En ce début de 21e siècle, on peut sans se tromper, affirmer que le soutien à la culture scientifique, cette forme de diffusion pédagogique des connaissances qui cherche à mettre le savoir (et éventuellement ses limites et ses incertitudes) à portée d'un public non expert, est toujours aussi nécessaire et important, mais les raisons de cet engagement sont quelque peu différentes.

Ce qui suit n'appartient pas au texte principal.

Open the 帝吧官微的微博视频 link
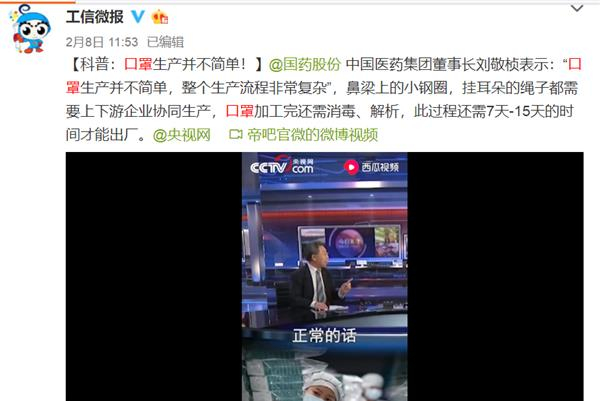 312,134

ClaessensLa mise en culture

La mise en culture de la science, et la diffusion élargie de sa compréhension, sont aussi anciennes que la science elle-même. On se souvient notamment que les cabinets de science ont eu pignon sur rue dès le 18e siècle et que, à l’époque où la science commençait à s'institutionnaliser, les scientifiques invitaient volontiers le public à partager avec eux les résultats et les progrès de la connaissance1. Vers la fin du 19e siècle, la diffusion de la science s'est accélérée et amplifiée à la suite de l'instauration de l'éducation scolaire généralisée et de la pratique continue de la vulgarisation de ses grandes avancées. Au cours du siècle passé, enfin, des scientifiques de haut vol, tels Carl Sagan, Stephen Hawking, Freeman Dyson, Hubert Reeves ou Stephen Jay Gould, ont aussi été célébrés pour leurs talents de vulgarisateurs.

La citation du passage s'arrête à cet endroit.